Üsküdar Üniversitesi NPİSTANBUL Beyin Hastanesi Psikiyatri Uzmanı Prof. Dr. Nesrin Dilbaz, paniğin insanları korkuttuğunu, sakin olmanın ise koruduğunu söyledi. Böyle bir dönemde kaygılanmanın doğal olduğunu, bunun önlem almayı sağladığını belirten Dilbaz, "Ama kaygı belli bir sınırı geçtiği zaman da yapıcı olmak yerine yıkıcı olmaya başlar. Bilinmezlik kaygıyı arttırır. Bilgi sahibi olmadığımız konular ki yeni tip koronavirüs şu an için bu durumda, aşısı ve tedavisinin henüz olmaması, kaygıyı artırabiliyor. Eğer liderler durumu iyi kontrol edemezse kaygı artıyor ki bu anlamda ülkemizin iyi bir durumda olduğunu düşünüyorum. Sağlık Bakanımız başta olmak üzere Bilim Kurulu, uzmanlar ve liderler hepsi gayet iyi bilgilendirme ve yönetim yapıyor." diye konuştu. Sağlık dışında insanların maddi olarak kaygılarının olabileceğine işaret eden Dilbaz, konuşmasını şöyle sürdürdü: "Ekonomi nasıl olur?' 'İşimi kaybeder miyim?' 'Maddi sıkıntılarımız olur mu?' şeklindeki pek çok soru, insanlarda kaygının artmasına yol açabiliyor.
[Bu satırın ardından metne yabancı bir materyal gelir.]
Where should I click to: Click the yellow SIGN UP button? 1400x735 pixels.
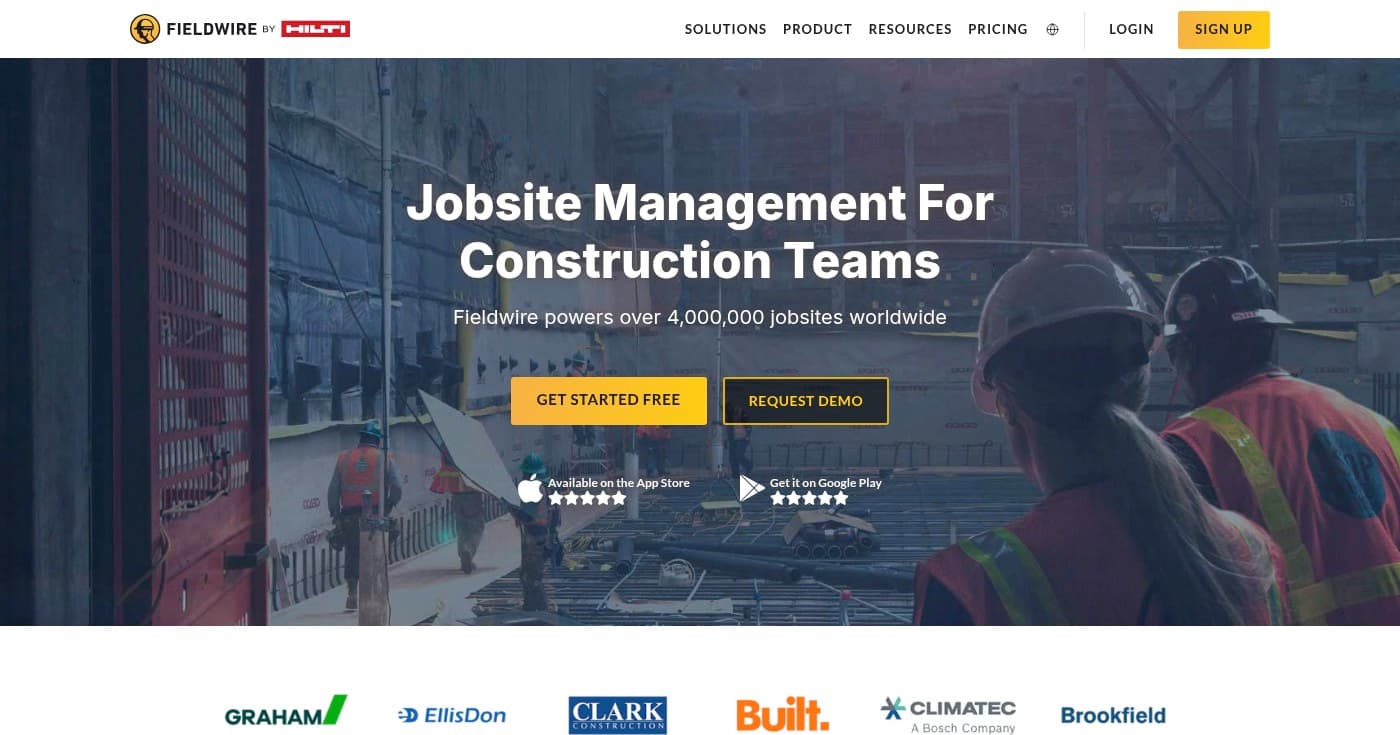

Bütün bunları bir araya getirdiğimizde insanların kaygısının olduğunu görebiliyoruz. Ama panik durumuna geldiğimizde ki bunları da gördük, kolonya, market kuyrukları gibi bunlar çok sağlıklı davranışlar değil. Özellikle sürekli medyayı ya da sosyal medyayı izlemek de panik duygularını artıran konular. Bu konularda uzmanların dışındaki bilgilendirmeleri dikkate almamak gerekiyor. Güven, korkuyu ve kaygıyı azaltır. Güvenmediğimiz müddetçe kaygı ve korkularımız artacaktır." Prof. Dr. Dilbaz, karanlıklarla savaşmak yerine aydınlıklara odaklanılması gerektiğine işaret ederek, "Savaşmak önemli ama panik olmak korku yaratır. Biz ne kadar sakin davranırsak bağışıklık sistemimiz o kadar aktive olacaktır, mücadele edecektir. Lütfen sakin olalım, artık aydınlıklara yönelelim." ifadesini kullandı.
"KORKUNUN İYİ AYARLANAMAMASININ DA İSTENMEYEN SONUÇLARI VAR"
Yeditepe Üniversitesi Koşuyolu Hastanesi Psikiyatri Uzmanı Doç. Dr. Hakan Atalay da yaşıyor olmanın hem sayısız zevkleri hem de tehlikeleri olduğunu, zevklerin hoşnutluk hissine, tehlikelerin ise korkuya neden olduğunu belirterek, şöyle devam etti: "Birçok duygu bu iki ana eksenin çeşitlemelerinden ibaret. Söz gelimi, bir şeyden zevk aldığımızda hissettiğimiz hoşnutluk duygusu beslenmemizi, güçlenmemizi ve çoğalmamızı, tehlike algıladığımızda hissettiğimiz korku ise buna uygun önlemler alarak kendimizi korumamızı, nihayetinde hayatta kalmamızı sağlıyor. Ancak bu her iki duygunun iyi ayarlanamaması halinde, istenmeyen sonuçlar ortaya çıkıyor. Örneğin, zevki fazla kaçırıp çok fazla yediğimizde obez oluyor, çeşitli hastalıklara yakalanıyoruz ve bizi geliştirmek için gelişmiş olan bir mekanizma hayatımızı riske sokan bir duruma dönüşüyor. Aynı şekilde korkunun iyi ayarlanamamasının da istenmeyen sonuçları var. Sağlığımıza dikkat etmek ve önlem almak hayatta kalmamız için olumlu bir tutum iken, sağlığımızla ilgili çok fazla korkmaya başladığımızda ve her türlü işareti hastalık olarak yorumladığımızda, zihnimiz günlük işlerimizi sürdüremeyecek kadar hastalıkla meşgul hale gelebiliyor."